Bonjour,
Le livre l’Alter Entreprise est en vente depuis le 19 mars dans les librairies et sur le site de Dunod. Pour ceux qui veulent découvrir une partie du contenu, je les invite à lire l’introduction dans la page “le livre”.
Pour les autres, je leur propose un petit extrait d’un article récent sur le thème de l’Investissement Utile….
A très bientôt,
Yannick
Extrait d’un article du Monde
Yannick Roudaut
Désormais tournée aussi bien vers les questions morales, environnementales, sociales et de gouvernance d’entreprise, la gestion ISR offre un éventail d’investissement très large.
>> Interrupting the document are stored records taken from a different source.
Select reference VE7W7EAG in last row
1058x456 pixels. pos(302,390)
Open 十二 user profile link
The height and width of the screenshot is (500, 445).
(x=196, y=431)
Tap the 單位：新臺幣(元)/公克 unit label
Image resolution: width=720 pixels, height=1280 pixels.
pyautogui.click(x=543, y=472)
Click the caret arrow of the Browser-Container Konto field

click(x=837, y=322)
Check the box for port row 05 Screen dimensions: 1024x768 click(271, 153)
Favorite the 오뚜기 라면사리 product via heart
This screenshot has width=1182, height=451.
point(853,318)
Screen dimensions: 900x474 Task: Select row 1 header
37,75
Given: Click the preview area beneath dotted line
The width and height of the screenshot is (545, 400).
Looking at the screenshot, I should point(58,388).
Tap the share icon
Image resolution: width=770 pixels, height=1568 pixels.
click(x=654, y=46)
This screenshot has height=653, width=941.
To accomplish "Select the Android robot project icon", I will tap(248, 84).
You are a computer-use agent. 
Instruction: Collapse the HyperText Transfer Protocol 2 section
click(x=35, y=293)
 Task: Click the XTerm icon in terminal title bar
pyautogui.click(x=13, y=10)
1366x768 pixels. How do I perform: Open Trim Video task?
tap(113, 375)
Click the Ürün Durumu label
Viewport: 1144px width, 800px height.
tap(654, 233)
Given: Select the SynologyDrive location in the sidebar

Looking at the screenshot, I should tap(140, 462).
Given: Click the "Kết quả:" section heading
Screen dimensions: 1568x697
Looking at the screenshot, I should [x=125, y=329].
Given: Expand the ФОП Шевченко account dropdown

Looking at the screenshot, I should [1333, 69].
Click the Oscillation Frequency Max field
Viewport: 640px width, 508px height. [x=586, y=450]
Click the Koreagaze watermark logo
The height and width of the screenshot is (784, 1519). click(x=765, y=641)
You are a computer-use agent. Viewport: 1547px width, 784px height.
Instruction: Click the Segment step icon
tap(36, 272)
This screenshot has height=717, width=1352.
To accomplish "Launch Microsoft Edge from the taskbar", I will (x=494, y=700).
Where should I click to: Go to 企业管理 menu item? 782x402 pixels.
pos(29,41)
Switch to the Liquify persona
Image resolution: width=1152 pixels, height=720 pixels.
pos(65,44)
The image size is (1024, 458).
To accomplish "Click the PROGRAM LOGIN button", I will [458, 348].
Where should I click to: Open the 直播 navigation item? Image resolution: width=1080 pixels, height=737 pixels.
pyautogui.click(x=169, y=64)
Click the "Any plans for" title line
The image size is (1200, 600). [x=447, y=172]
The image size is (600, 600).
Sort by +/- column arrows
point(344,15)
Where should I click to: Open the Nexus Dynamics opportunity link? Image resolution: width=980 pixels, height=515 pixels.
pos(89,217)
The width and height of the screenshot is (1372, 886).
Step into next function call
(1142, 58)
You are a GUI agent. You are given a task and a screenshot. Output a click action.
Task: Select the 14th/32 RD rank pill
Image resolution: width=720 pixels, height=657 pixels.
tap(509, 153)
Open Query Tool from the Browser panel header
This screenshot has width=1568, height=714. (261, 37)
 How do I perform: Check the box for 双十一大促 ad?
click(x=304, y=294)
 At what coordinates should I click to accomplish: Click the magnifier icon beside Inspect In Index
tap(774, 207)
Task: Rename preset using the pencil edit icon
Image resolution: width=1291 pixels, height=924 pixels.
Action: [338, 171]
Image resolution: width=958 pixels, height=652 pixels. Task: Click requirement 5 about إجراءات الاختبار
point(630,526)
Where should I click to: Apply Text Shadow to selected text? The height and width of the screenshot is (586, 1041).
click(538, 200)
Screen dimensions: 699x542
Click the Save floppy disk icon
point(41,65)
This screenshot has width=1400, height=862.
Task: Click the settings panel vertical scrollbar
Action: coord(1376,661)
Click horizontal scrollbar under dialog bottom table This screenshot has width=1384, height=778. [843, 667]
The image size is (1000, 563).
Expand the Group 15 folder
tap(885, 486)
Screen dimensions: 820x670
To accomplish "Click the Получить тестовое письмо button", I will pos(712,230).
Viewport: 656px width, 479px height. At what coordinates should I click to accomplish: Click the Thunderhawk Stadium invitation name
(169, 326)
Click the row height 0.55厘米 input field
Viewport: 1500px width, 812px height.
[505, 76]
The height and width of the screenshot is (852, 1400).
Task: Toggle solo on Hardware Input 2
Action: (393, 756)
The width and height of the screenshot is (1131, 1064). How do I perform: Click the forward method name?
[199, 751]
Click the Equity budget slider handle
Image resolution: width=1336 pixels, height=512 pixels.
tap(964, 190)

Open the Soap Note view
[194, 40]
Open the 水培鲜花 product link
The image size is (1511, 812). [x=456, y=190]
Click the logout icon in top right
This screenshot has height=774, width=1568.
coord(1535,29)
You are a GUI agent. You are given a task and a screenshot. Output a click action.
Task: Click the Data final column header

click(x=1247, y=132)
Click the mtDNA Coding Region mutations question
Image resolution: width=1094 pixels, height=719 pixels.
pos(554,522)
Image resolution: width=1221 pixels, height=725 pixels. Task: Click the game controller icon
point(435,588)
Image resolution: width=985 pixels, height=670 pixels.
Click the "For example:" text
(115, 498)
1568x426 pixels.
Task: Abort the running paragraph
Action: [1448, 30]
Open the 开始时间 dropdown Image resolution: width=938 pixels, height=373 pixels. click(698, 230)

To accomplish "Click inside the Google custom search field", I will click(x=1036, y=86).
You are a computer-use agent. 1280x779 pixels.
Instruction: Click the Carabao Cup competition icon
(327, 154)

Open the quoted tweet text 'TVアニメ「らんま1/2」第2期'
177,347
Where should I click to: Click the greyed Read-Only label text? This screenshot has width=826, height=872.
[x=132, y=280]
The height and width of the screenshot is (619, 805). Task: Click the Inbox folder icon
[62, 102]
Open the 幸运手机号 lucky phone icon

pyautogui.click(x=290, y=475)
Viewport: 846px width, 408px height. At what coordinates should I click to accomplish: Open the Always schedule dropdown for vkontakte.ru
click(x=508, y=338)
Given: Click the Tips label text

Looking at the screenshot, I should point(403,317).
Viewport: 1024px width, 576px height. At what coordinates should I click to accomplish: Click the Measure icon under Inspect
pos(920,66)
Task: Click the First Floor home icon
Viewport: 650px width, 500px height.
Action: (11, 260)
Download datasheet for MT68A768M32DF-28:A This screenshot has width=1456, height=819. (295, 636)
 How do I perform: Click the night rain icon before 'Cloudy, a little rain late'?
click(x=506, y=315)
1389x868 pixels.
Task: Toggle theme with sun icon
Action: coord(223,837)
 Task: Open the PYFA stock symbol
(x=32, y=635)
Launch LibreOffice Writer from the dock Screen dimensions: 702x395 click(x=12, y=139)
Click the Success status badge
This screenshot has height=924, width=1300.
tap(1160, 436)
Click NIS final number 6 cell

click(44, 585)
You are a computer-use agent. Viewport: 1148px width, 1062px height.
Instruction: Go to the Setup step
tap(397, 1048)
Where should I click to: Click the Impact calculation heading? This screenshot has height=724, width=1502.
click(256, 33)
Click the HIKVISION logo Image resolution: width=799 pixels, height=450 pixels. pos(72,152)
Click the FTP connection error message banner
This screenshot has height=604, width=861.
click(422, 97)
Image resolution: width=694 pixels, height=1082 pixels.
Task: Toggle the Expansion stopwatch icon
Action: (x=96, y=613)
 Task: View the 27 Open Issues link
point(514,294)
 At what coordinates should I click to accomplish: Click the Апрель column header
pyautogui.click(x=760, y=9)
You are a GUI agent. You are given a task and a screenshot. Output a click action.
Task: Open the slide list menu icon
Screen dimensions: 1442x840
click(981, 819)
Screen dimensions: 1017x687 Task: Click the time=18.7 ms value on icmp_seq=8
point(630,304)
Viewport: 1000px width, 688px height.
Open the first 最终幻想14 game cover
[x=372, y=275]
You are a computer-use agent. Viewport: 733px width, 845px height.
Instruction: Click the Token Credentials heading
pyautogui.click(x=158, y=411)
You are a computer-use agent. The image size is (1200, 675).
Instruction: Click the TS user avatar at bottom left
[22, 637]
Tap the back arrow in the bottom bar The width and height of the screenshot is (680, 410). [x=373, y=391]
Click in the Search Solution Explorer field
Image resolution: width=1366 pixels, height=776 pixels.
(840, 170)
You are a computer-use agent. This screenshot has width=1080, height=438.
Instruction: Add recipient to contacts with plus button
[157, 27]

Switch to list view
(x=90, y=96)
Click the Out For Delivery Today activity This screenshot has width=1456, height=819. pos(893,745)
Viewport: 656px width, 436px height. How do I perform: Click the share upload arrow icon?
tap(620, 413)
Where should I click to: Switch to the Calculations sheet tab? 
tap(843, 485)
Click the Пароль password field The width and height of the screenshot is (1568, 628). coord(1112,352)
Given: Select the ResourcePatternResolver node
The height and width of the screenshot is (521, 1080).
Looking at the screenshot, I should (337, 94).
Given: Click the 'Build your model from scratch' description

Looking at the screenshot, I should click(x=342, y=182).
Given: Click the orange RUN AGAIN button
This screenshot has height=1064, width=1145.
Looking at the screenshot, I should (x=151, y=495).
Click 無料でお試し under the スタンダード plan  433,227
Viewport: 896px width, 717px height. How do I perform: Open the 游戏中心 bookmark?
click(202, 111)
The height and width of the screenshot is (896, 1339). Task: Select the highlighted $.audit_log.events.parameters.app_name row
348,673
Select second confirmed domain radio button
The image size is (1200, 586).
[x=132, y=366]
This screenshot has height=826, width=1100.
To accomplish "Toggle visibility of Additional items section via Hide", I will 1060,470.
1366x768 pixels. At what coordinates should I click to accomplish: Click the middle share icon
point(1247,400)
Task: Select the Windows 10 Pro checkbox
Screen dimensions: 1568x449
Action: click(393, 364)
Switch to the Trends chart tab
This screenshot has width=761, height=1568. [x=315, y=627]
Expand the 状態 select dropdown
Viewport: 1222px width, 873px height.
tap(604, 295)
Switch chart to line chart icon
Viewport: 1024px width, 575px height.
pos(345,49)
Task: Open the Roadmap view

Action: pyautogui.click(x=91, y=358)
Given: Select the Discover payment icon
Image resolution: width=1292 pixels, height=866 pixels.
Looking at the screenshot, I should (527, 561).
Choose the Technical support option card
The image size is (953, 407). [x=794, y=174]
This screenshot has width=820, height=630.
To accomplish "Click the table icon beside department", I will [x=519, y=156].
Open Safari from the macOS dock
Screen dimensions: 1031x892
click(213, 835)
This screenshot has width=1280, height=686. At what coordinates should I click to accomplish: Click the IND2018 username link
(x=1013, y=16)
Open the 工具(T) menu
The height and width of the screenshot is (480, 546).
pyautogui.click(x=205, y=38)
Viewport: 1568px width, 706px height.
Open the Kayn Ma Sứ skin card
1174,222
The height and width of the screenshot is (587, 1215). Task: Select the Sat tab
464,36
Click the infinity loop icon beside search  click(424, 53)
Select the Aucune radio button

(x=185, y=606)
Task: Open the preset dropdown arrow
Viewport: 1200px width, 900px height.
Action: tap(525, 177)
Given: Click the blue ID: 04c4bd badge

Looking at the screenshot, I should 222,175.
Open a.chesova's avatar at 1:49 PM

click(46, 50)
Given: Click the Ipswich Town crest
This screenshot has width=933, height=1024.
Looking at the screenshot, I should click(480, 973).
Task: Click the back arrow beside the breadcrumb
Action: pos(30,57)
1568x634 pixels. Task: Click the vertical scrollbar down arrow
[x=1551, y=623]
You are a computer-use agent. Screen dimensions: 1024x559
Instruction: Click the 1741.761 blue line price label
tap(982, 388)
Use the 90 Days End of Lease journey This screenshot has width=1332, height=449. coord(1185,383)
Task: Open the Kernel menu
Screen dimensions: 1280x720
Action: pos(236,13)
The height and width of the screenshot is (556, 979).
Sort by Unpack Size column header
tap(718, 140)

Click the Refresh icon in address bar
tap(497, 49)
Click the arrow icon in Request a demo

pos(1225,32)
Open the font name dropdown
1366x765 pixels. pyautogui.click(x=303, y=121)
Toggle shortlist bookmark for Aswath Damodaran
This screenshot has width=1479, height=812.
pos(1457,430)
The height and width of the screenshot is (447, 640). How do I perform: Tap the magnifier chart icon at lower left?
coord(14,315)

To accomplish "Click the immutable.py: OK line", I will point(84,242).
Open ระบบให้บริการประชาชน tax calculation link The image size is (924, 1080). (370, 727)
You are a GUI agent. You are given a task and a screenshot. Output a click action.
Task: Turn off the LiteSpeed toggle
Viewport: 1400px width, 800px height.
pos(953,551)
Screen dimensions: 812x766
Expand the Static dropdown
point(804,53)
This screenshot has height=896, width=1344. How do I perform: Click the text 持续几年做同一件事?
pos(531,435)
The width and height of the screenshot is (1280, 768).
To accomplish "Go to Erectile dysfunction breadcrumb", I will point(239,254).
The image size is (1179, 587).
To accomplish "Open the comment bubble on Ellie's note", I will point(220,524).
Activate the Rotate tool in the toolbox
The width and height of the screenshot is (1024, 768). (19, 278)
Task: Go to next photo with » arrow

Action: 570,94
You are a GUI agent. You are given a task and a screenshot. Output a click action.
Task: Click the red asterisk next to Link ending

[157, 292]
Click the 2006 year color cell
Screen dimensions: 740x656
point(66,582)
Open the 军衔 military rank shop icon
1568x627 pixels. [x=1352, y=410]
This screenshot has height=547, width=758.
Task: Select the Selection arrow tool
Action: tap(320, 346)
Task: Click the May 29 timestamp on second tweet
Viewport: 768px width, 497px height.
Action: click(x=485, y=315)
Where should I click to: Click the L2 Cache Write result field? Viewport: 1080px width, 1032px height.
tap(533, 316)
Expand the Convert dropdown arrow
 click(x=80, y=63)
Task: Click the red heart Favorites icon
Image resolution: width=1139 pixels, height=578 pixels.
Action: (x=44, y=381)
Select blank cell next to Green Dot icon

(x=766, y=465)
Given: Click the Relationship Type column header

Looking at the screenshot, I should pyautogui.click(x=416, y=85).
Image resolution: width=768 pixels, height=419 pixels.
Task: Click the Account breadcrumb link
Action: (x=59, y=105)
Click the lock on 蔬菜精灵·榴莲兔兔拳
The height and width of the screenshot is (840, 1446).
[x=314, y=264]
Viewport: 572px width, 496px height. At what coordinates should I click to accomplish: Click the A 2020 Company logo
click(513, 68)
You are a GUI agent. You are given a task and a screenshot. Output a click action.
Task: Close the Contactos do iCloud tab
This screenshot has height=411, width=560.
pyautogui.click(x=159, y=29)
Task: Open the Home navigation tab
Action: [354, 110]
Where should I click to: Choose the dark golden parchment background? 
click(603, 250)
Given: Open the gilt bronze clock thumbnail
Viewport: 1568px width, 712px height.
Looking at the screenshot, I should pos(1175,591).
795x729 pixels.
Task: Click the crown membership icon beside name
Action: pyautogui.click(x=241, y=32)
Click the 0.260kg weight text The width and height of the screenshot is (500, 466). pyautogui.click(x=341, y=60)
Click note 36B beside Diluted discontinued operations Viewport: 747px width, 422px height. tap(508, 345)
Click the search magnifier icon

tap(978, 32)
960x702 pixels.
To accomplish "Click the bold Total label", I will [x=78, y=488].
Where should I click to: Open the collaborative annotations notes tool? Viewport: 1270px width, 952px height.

Certains fonds privilégient les énergies renouvelables, d’autres les conditions de travail, tandis que certains privilégient la protection des espèces animales comme le Living Planet Fund lancé par les banques UBS et Sarasin & Cie, en collaboration avec l’organisation non gouvernementale WWF. Malgré cette diversité de l’offre, la diffusion des fonds ISR et des placements solidaires est encore très limitée auprès du public. Serait-ce un problème de performance financière ? « Les dernières études académiques et les travaux menés par les groupes de travail des Nations Unies (UNEPFI) ont apporté une réponse claire. Il n’y a pas de sous performance due à l’approche ISR. C’est la qualité des gérants qui fait la différence » répond Gaetan Heninckx. « Chez Meeschaert, nous prenons le pari que le respect de ces critères extra-financiers est un gage de performance dans la durée » ajoute Laurence Loubières. Malgré les idées reçues, ISR n’est pas synonyme de mauvaise performance, de même que l’épargne solidaire n’est pas un investissement à fonds perdus : « il est vrai que les investisseurs qui s’orientent vers l’épargne solidaire sont avant tout préoccupés par l’utilité sociale de leur placement, mais ils sont aussi en attente d’une rentabilité correcte. Il ne s’agit pas d’un don. On ne perd pas d’argent avec les placements solidaires ! » martèle François de Witt, président de Finansol, le collectif regroupant les acteurs de l’épargne solidaire.